[START OF Selected extract]

Its a Mikuni. Any way to steady that idle, guys? If you look at item #12 Iidle mixture needle), on the right side of page, it says the screw is set initially with a full turn (its a EX 21), but that black plastic tip thingy doesnt come off for me to verify the full turn. Could this screw be the culprit?

Thanks!!!


----------



## Giles (Jan 25, 2010)

noquacks said:


> You guys have been a huge support! Update: I got it started!! Combination of the extra sealant on the carb/engine surface and more orfice cleaning(?)
> 
> But, another little problem: It idles rough. Runs OK on high, but has a "hunting" idle (undulating rpm's). Heres the link to the carb: http://outdoorpowerinfo.com/repairs/subaru_robin_mikuni_27x-623xx-xx_carb.asp
> 
> ...


It appears to me that the "black" covering on the pilot screw is a restrictor to limit travel. If it were mine I would cutoff tab "Wing" that will contact the body of the carb. If you remove the entire black cap, there may not be an easy way to rotate the screw. I don't know This should allow adjustment.

[END OF Selected extract]

Things to do
**a.** Restate the carburetor thread from "Its a Mikuni." to "be the culprit?", replacing "Mikuni" with "Keihin".
**b.** Extend the carburetor thread beyond its final sentence.

[START OF Information provided]

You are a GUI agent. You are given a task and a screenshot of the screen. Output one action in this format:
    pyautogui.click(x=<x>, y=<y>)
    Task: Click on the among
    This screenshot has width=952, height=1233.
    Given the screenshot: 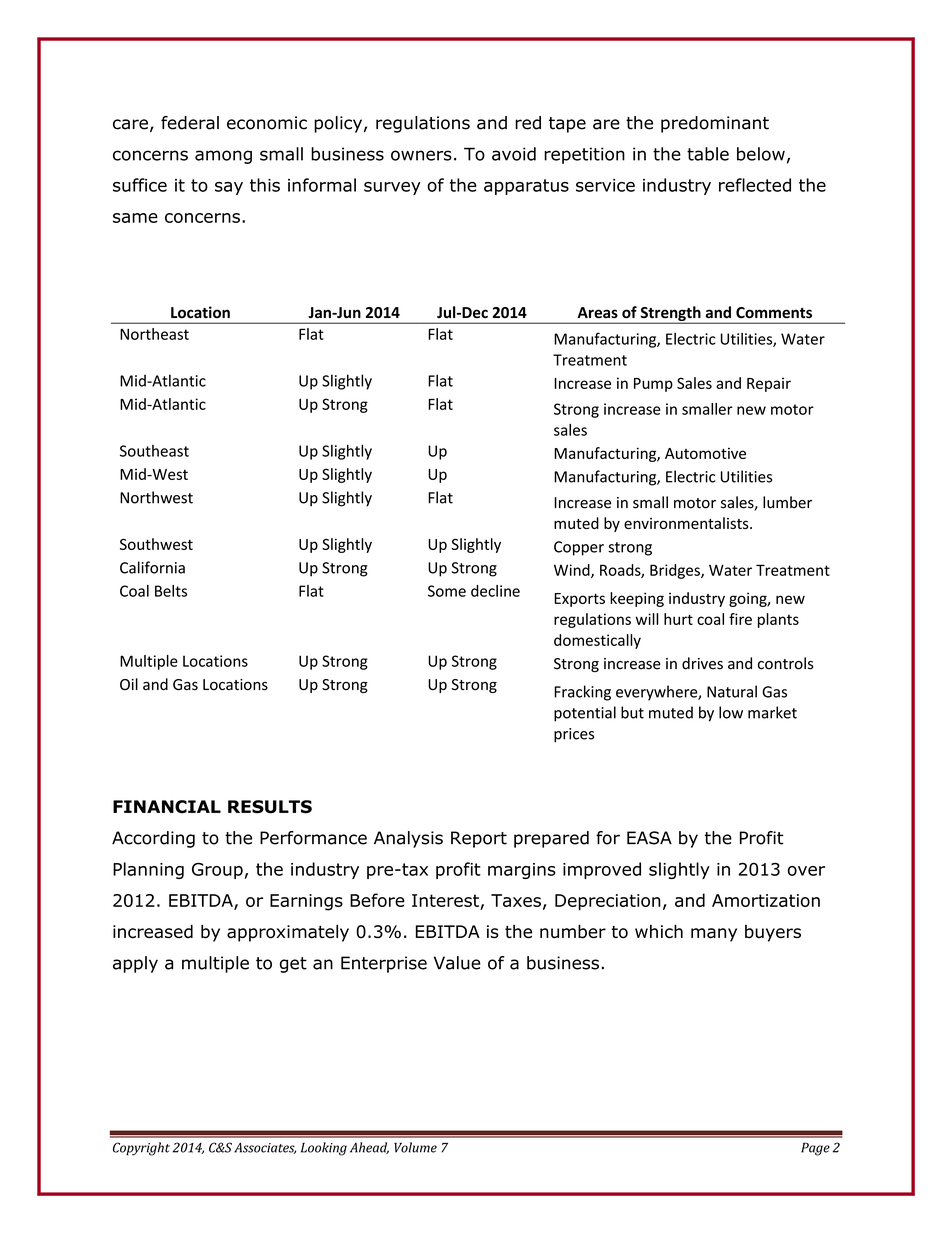 What is the action you would take?
    pyautogui.click(x=223, y=157)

[END OF Information provided]

Expected results
**a.**
Its a Keihin. Any way to steady that idle, guys? If you look at item #12 Iidle mixture needle), on the right side of page, it says the screw is set initially with a full turn (its a EX 21), but that black plastic tip thingy doesnt come off for me to verify the full turn. Could this screw be the culprit?

**b.**
Bear in mind that a carburetor does not have to be pereiodically adjusted. I have engines that are 20 years old or older and the carburetor adjustments are basically the same as when new.:thumbsup:
Before I would remove the restrictor cap, I would make sure there is no play in the throttle shaft. The throttle shaft goes through the carb. body and holds the butterfly valve. Throttle shaft "o" ring could also be damaged especially if carb. cleaner was used to clean the carb.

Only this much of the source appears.